Zo ontstond er een groot stelsel van meren bij Texel en Vlieland, het zou uiteindelijk de Waddenzee vormen. De West-Friezen begonnen noodgedwongen steeds betere dijken te bouwen. Dit voorkwam echter niet dat de rivier `t Vlie, die West-Friesland en Friesland scheidde, zo veel land opslokte dat de Zuiderzee ontstond. Halverwege de 13e eeuw begon men steeds meer gebieden met elkaar te verbinden met dijken. Zo ontstond langzaam een netwerk van dijken over het gehele West-Friese gebied.

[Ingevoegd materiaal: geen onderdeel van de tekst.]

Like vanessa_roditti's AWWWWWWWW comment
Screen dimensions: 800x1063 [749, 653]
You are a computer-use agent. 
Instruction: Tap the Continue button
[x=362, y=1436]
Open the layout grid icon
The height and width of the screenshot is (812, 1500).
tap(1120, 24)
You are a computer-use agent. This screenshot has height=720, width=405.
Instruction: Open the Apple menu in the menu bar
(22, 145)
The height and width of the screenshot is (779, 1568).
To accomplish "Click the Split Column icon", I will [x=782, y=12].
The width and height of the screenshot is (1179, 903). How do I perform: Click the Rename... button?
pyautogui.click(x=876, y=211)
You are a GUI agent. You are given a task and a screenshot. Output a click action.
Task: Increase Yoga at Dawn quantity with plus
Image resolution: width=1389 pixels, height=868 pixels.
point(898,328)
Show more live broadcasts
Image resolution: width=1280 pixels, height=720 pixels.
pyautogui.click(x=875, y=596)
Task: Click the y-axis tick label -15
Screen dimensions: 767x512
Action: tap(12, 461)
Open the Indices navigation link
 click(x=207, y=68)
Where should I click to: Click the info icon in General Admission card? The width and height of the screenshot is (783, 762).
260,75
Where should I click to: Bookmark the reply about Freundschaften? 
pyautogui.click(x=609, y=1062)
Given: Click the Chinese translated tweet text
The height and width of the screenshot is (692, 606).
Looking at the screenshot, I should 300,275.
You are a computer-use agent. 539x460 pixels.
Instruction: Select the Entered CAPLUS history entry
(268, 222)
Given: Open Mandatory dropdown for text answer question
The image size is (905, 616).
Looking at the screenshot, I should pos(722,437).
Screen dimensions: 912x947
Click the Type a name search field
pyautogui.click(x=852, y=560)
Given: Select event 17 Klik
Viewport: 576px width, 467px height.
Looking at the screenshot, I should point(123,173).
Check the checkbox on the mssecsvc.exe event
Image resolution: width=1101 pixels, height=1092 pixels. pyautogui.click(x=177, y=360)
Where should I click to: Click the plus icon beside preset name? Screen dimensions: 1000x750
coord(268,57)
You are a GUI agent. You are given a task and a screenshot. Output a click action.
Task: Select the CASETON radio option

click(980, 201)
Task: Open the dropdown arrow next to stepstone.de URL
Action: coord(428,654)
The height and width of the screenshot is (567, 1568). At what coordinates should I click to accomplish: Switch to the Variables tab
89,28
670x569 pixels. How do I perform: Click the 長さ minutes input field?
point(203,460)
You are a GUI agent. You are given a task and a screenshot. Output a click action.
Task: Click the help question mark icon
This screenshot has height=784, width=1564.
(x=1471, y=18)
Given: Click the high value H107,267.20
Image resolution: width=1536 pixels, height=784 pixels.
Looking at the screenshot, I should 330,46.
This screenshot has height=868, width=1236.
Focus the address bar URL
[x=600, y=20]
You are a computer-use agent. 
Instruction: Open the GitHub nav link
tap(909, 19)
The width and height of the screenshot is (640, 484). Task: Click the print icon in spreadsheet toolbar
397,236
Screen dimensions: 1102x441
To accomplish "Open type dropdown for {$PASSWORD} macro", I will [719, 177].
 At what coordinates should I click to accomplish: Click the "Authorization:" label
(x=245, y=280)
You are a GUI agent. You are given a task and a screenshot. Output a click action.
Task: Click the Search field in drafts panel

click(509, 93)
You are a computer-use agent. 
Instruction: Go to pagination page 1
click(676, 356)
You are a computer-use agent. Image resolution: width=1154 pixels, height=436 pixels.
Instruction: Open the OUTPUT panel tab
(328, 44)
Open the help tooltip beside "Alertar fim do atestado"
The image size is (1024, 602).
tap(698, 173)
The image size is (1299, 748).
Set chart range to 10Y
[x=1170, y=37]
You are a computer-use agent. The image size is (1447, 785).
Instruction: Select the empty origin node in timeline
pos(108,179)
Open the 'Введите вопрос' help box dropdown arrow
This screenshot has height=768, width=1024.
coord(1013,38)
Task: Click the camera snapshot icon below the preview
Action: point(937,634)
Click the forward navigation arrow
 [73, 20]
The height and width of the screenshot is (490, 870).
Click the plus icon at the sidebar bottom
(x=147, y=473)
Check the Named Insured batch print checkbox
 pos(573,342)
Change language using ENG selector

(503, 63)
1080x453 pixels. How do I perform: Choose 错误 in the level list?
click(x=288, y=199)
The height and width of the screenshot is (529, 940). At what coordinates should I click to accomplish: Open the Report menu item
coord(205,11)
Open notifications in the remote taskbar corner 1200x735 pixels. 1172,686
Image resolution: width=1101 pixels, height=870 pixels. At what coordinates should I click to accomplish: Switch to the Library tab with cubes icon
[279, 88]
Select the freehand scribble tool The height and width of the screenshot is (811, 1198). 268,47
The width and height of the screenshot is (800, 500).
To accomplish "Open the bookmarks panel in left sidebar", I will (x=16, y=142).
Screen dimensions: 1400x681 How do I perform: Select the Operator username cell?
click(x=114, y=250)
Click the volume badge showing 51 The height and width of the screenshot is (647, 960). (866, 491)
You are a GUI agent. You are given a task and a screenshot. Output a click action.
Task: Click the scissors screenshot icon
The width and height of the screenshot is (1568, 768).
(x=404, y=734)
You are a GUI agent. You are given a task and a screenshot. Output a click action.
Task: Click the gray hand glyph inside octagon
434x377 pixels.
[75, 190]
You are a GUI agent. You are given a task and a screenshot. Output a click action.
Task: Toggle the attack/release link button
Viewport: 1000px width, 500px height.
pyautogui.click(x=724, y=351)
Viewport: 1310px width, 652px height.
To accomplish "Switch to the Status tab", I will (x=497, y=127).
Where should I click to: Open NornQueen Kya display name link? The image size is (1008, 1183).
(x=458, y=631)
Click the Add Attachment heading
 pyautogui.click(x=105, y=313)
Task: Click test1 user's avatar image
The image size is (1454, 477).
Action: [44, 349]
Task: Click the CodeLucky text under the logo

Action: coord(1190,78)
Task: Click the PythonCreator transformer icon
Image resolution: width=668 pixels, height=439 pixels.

Door het gebruik van tussendijken binnen het gebied ontstonden compartimenten, die ieder omringd werden door dijken. In de loop van de tijd werden dijken met elkaar verbonden tot een stelsel dat nu bekend staat als de Westfriese Omringdijk.
Door de drooglegging van grote watermassa´s in West-Friesland, die begon met het droogleggen van de Zijpe later die eeuw, werd de zeewerende functie van de Omringdijk minder. Pas in de a20e eeuw, met de komst van de Afsluitdijk, had het zeewater geen greep meer op de Omringdijk waardoor hij iedere zeewerende functie verloor. Toch wordt het dijkstelsel nog altijd onderhouden.
De verschillende onderdelen van de dijk zijn door de provincie Noord-Holland aangewezen als provinciale monumenten.